Dire et juger que le contrat d'apporteur d'affaires des 1er et 19 février 2010 conclu entre la société Esterel Technologies et la société de droit chypriote Nerstrand Limited (anciennement dénommée Néolia Limited) a été résilié par Esterel Technologies pour fautes graves, moyennant un préavis de 3 mois,

Dire et juger que la société Esterel et la société de droit anglais Néolia Limited ne sont liées par aucun accord commercial, seul un accord de confidentialité ayant été conclu le 15 mars 2010.

Si par extraordinaire la Cour devait considérer que la durée du préavis contractuel devait être examinée au regard de la durée des relations commerciales ayant eu cours entre les parties entre le 1er janvier 2009 et le 22 juillet 2010 :

Dire et juger que le préavis de 3 mois à compter de la lettre du 22 juillet 2010, accordé par la société Esterel à la société de droit chypriote Nerstrand Limited (anciennement dénommée Néolia Limited) était d'une durée suffisante,

EN CONSEQUENCE,

Débouter la société de droit chypriote Nerstrand Limited et la société de droit anglais Néolia Limited de l'ensemble de leurs demandes,

Condamner la société de droit chypriote Nerstrand Limited et la société de droit anglais Néolia Limited à payer chacune à la société Esterel Technologies la somme de 10 000 euro en application de l'article 700 du Code de procédure civile, ainsi qu'aux entiers dépens.

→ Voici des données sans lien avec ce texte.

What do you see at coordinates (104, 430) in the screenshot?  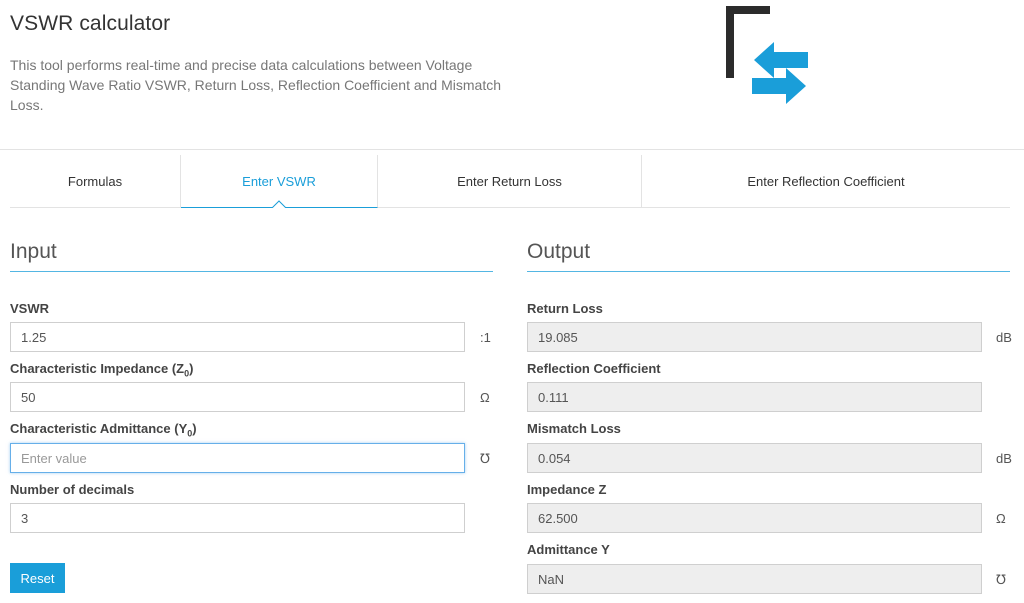 I see `characteristic-admittance-label: Characteristic Admittance (Y0)` at bounding box center [104, 430].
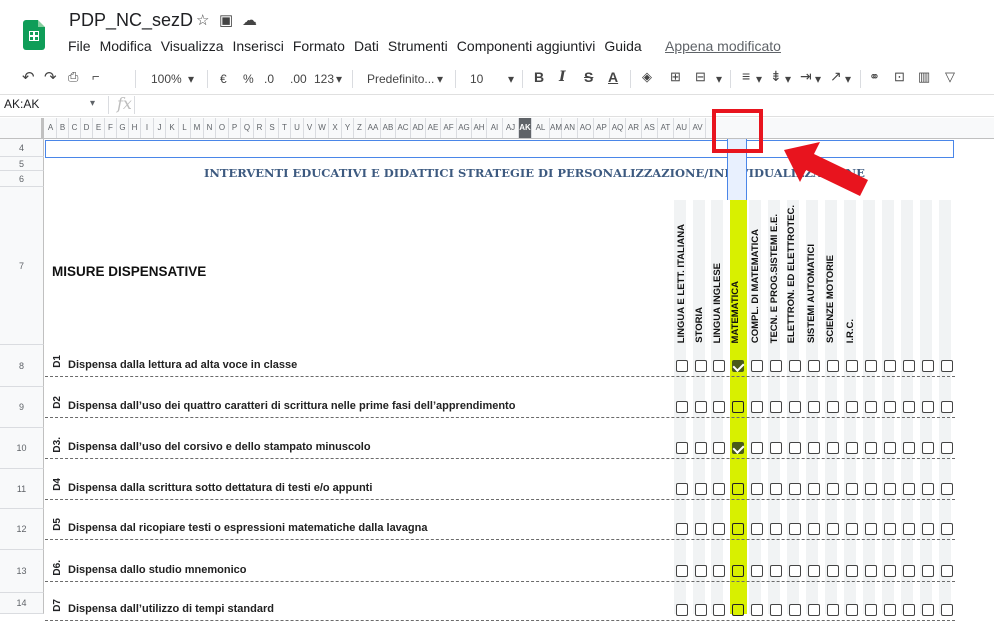  I want to click on row-header-13: 13, so click(22, 572).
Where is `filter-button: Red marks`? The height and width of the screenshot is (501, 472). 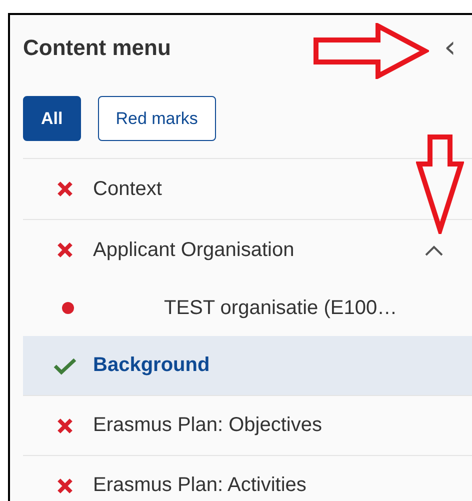
filter-button: Red marks is located at coordinates (157, 118).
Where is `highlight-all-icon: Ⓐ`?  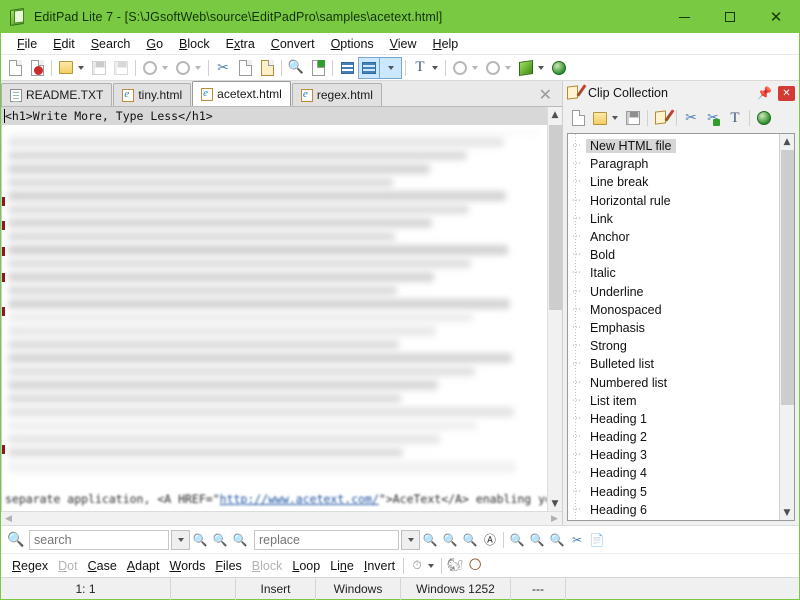 highlight-all-icon: Ⓐ is located at coordinates (490, 540).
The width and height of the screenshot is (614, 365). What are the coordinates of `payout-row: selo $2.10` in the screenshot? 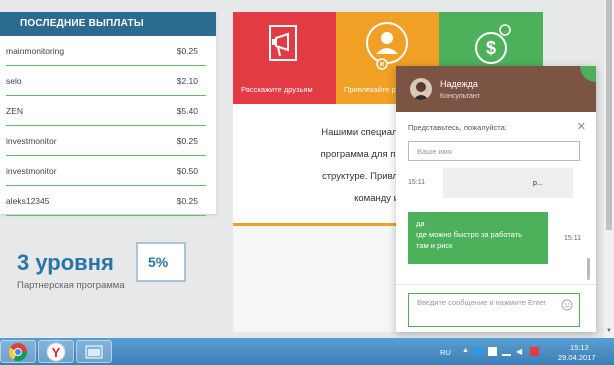 It's located at (106, 81).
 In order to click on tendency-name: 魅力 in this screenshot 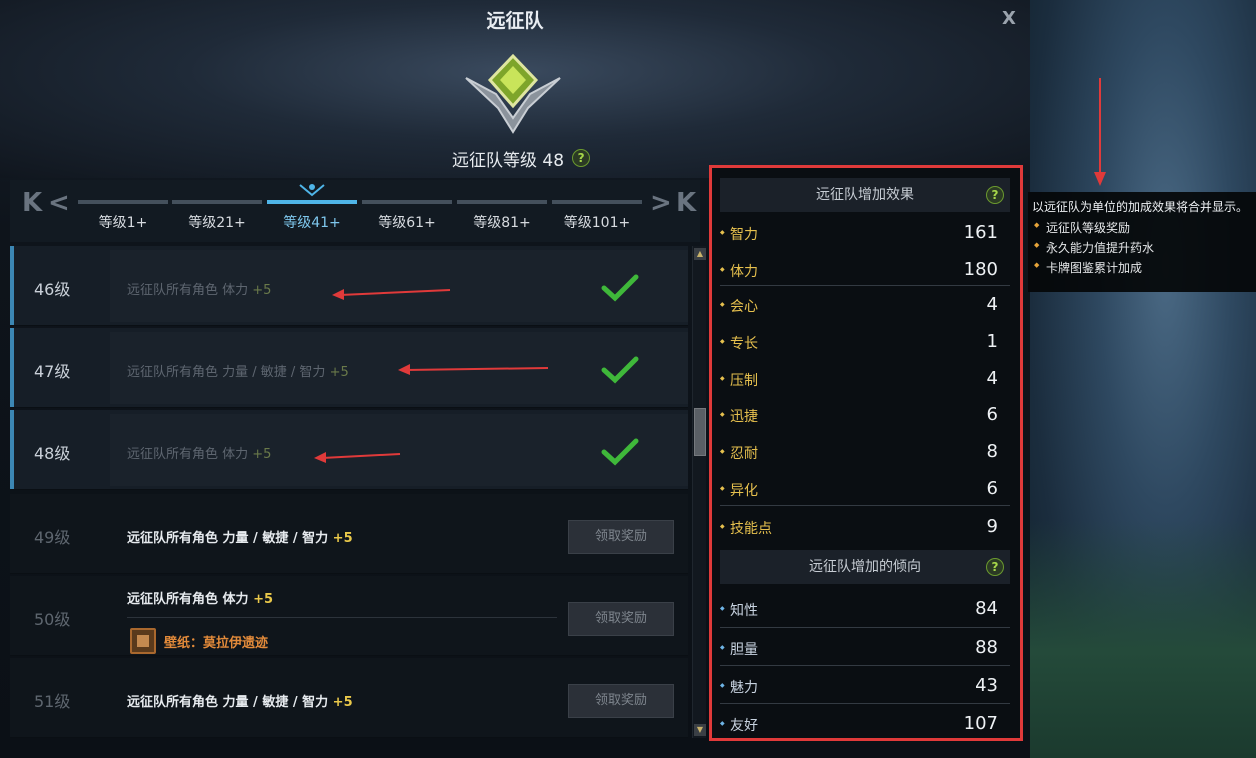, I will do `click(739, 687)`.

Pour un plus ample exposé des moyens et prétentions des parties, la cour, conformément à l'article 455 du Code de procédure civile, renvoie aux conclusions déposées par les parties et au jugement déféré.

MOTIFS DE LA DÉCISION

Sur l'application de l'article L. 442-6 du Code de commerce :

La société de droit chypriote Nerstrand Limited et la société de droit anglais Neolia Limited poursuivent la société par actions simplifiée Esterel Technologies en rupture brutale et abusive d'une relation contractuelle, au visa de l'article L. 442-6-I 5° du Code de commerce.

A l'audience de plaidoiries du 19 mars 2015, le conseiller rapporteur a soulevé d'office la question de la compétence de la Cour d'appel de Versailles au regard des articles L. 442-6 et D. 442-3 du Code de commerce et a invité les parties, au regard des dispositions des articles 16 et 444 du Code de procédure civile, à lui adresser, avant le 20 avril 2015, une note en délibéré sur ce point.

Aucune note en délibéré n'a été transmise par les parties dans le délai imparti.

La cour constate donc que, si le dispositif des dernières conclusions de la société de droit chypriote Nerstrand Limited et de la société de droit anglais Neolia Limited vise tant l'article 1134 du Code civil, que l'article L. 442-6-I 5° du Code de commerce, les dispositions de ce dernier article sont des règles spéciales dont l'application, en matière de rupture qualifiée de brutale des relations commerciales, doit primer sur celle des dispositions générales de l'article 1134 du Code civil quant à l'exécution de bonne foi des contrats, qui ne sauraient tenir lieu de fondement juridique alternatif ou subsidiaire.

Or, il résulte de la combinaison des articles L. 442-6, III, 5° et D. 442-3 du Code de commerce que la Cour d'appel de Paris est seule investie du pouvoir de statuer sur les appels formés contre les décisions rendues dans les litiges relatifs à l'application de l'article L. 442-6 du même Code et que l'inobservation de ces textes est sanctionnée par une fin de non-recevoir.

En conséquence, la cour se déclare incompétente pour connaître de l'appel qui lui est soumis au profit de la Cour d'appel de Paris.

Sur l'article 700 du Code de procédure civile :

Il n'y a pas lieu à application de l'article 700 du Code de procédure civile.

Par ces motifs : LA COUR, statuant par arrêt contradictoire, Déclare la cour d'appel de Versailles incompétente, Ordonne son dessaisissement au profit de la Cour d'appel de Paris, Dit que le dossier sera transmis par le greffe en application de l'article 97 du Code de procédure civile au greffe de la cour d'appel de Paris, Condamne la société de droit chypriote Nerstrand Limited et la société de droit anglais Neolia Limited aux dépens d'appel, Prononcé publiquement par mise à disposition de l'arrêt au greffe de la cour, les parties en ayant été préalablement avisées dans les conditions prévues au deuxième alinéa de l'article 450 du Code de procédure civile.